Picture obviously taken by someone who had the lens cap (if part of the gadget's equipment) *off*. 😁


----------



## Ealdwyn (Mar 30, 2022)

Although they've taken the name from Old English, it's just too close to be a coincidence









Distant star found by Hubble telescope may be earliest we will ever see


Light from Earendel has travelled for an estimated 12.9bn years to reach Earth




www.theguardian.com


----------



## Olorgando (Mar 30, 2022)

Ealdwyn said:


> Although they've taken the name from Old English, it's just too close to be a coincidence


They do use the spelling of the Old English (aka "Anglo-Saxon") poem from the Exeter Book rather than JRRT's version Eärendil. But I agree in one point: how likely is it that astronomers know about a book over a thousand years old, something dealt with only by very specialized students (and professors) of English Studies even in the time JRRT studied at Oxford, let alone now - compared with the likelihood that they have read writings by JRRT, or Tom Shippey?

Of course, one of them might *know* such a rare specialist, can't rule that out.


----------



## Squint-eyed Southerner (Apr 2, 2022)

This may -- or may not -- be confirmation.
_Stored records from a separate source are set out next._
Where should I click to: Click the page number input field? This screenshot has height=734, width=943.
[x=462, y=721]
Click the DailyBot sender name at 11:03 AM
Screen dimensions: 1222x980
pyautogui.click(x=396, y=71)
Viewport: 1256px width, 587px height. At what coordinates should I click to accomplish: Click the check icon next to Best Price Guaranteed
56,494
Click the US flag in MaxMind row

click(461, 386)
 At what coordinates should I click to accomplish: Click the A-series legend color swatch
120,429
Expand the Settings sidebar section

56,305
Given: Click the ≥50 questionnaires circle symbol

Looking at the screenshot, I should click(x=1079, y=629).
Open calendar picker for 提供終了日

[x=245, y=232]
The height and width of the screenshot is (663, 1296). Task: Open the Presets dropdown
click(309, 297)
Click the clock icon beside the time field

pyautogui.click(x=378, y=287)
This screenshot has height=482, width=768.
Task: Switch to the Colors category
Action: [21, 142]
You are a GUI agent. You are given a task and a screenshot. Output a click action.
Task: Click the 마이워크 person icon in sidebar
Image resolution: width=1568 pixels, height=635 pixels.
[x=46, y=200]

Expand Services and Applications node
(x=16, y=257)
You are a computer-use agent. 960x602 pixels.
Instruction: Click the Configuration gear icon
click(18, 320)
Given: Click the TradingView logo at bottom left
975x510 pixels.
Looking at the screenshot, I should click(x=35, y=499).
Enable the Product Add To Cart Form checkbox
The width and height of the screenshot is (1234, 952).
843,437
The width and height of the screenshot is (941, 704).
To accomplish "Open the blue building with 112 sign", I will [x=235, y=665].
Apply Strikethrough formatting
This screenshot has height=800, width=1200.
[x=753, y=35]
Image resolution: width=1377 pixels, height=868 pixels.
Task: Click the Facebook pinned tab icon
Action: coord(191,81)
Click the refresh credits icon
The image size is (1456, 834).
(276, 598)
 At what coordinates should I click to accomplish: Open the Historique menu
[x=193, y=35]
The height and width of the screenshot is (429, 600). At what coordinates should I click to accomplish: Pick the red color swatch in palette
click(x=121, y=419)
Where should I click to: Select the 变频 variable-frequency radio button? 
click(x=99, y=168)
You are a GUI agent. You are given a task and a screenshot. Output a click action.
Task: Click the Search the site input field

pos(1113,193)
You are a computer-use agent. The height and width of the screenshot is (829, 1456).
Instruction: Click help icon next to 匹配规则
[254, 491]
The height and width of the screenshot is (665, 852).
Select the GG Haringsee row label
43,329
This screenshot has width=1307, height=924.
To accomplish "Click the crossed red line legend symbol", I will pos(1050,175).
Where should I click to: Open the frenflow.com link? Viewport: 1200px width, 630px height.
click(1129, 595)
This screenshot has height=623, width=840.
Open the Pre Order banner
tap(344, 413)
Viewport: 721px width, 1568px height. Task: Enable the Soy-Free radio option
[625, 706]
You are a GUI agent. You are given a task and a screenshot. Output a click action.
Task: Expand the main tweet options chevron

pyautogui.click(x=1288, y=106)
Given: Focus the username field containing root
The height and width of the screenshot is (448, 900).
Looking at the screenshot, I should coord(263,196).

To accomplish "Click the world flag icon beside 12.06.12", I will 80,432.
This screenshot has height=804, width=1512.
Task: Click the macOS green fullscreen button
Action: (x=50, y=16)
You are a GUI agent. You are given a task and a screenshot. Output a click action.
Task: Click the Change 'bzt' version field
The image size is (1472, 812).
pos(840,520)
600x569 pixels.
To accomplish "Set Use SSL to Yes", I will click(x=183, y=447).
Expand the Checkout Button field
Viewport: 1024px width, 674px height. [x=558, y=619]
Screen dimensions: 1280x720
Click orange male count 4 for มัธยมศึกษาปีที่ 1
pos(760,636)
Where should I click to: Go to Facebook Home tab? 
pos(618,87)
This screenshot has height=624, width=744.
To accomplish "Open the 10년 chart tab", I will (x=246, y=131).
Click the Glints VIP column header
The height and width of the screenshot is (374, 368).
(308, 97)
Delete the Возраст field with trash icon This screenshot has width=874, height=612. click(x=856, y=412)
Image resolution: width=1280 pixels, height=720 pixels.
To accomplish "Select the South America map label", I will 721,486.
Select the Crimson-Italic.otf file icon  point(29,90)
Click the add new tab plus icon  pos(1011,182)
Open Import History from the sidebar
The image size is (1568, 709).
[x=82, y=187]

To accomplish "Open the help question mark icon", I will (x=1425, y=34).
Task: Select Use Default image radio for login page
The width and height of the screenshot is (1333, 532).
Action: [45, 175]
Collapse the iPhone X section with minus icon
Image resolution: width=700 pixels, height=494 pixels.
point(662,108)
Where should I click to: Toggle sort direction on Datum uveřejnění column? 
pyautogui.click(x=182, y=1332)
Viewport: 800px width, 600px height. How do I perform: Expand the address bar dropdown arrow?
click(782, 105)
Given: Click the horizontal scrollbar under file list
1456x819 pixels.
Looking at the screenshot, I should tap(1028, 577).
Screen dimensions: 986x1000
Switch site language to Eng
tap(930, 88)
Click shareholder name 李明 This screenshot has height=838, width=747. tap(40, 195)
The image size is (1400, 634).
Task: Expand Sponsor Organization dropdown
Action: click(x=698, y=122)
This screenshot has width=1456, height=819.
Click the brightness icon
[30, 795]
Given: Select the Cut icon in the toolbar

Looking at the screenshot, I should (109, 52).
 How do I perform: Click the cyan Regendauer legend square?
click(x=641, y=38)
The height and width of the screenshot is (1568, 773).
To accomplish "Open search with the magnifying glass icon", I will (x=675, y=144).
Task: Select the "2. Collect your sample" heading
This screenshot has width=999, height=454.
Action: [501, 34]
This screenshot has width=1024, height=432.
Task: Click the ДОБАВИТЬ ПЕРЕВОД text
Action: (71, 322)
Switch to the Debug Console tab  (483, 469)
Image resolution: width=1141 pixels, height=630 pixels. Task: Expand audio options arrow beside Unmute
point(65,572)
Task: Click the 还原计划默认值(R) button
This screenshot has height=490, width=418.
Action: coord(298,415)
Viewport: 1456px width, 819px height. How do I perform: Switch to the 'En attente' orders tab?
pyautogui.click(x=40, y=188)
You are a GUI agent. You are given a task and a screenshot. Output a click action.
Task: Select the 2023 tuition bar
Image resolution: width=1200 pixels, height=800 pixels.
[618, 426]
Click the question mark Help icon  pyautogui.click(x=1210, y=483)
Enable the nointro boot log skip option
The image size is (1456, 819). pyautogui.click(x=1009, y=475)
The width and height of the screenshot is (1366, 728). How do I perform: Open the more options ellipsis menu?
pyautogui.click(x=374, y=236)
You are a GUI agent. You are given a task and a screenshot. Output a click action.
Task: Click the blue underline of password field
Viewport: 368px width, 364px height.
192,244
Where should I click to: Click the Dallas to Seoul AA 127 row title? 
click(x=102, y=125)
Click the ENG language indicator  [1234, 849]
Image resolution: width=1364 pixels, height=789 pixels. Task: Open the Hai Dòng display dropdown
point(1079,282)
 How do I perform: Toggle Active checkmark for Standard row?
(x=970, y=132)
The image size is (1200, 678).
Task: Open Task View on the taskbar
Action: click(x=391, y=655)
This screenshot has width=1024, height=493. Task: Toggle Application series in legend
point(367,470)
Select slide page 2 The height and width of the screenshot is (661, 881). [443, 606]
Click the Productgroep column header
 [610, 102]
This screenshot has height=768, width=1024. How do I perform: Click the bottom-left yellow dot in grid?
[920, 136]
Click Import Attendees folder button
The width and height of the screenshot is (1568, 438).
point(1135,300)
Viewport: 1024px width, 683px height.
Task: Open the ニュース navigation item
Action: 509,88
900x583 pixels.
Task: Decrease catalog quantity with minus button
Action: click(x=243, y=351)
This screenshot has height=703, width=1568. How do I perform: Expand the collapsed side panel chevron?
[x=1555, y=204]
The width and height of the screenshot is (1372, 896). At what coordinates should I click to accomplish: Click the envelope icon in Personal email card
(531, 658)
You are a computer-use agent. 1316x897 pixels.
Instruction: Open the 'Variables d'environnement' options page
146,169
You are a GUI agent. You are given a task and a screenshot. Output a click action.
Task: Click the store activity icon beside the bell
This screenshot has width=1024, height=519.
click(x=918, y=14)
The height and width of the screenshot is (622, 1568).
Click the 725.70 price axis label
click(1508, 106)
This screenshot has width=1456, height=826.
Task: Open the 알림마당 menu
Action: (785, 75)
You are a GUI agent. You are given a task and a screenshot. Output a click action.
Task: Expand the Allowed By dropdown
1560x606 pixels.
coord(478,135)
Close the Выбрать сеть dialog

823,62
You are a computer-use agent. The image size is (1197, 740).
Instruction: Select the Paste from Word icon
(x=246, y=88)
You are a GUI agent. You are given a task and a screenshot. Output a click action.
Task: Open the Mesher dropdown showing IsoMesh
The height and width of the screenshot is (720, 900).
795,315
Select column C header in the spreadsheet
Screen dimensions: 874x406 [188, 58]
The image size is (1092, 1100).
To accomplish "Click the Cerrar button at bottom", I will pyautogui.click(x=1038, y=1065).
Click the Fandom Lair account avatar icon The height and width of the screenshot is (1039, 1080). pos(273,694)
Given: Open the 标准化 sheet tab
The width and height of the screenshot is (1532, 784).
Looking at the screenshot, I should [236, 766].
Meet Earendel: Hubble telescope's most distant star discovery gets a Tolkien-inspired name


Tolkien fans and space fans rejoice!




www.space.com





Edit: Yep, the discoverer says so:









Meet Earendel, the Most Distant Star Astronomers Have Observed


The Hubble Space Telescope has revealed a single star whose light has traveled for 12.9 billion years to Earth — the most distant star known.




skyandtelescope.org


----------



## Olorgando (Apr 2, 2022)

Squint-eyed Southerner said:


> This may -- or may not -- be confirmation.
> 
> 
> 
> ...


Yup, as I guessed, JRRT nerds among the astronomers. 
Correctly speaking, the name Earendel in the thousand-years-plus old Exeter book inspired *JRRT*, not the other way around.
If they have somehow dug through to the original name, I'm guessing they have at least read Shippey.

Edit:
I'm a bit of an astronomy nerd, too, though not at the same level as being a JRRT nerd. I have several books on astronomy, including one that turned out to be the German translation of a college text, if for non-specialists. I think it was called "distributives" in the college I attended, meaning you had to take x courses in the sciences, social sciences and humanities each - and courses for you major didn't count, so as a chemistry student, say, you'd have to take geology, or astronomy, or ...
And my DVD collection on astronomy is also quite extensive, at 21 discs, including a four-season History Channel collection, each with at least four episodes, season two with five.


----------



## Ealdwyn (Apr 2, 2022)

It reminds me of the guy who named that area of the seabed in the North Atlantic. Zoom in and check out the seabed directly south of Iceland, near the Rockall Plateau http://www.shadedrelief.com/atlantic/North-Atlantic-Map-Type.jpg


----------



## Olorgando (Apr 2, 2022)

Ealdwyn said:


> It reminds me of the guy who named that area of the seabed in the North Atlantic. Zoom in and check out the seabed directly south of Iceland, near the Rockall Plateau http://www.shadedrelief.com/atlantic/North-Atlantic-Map-Type.jpg


Yikes! My tower computer is no slouch, but it took close to a minute to load the picture ... 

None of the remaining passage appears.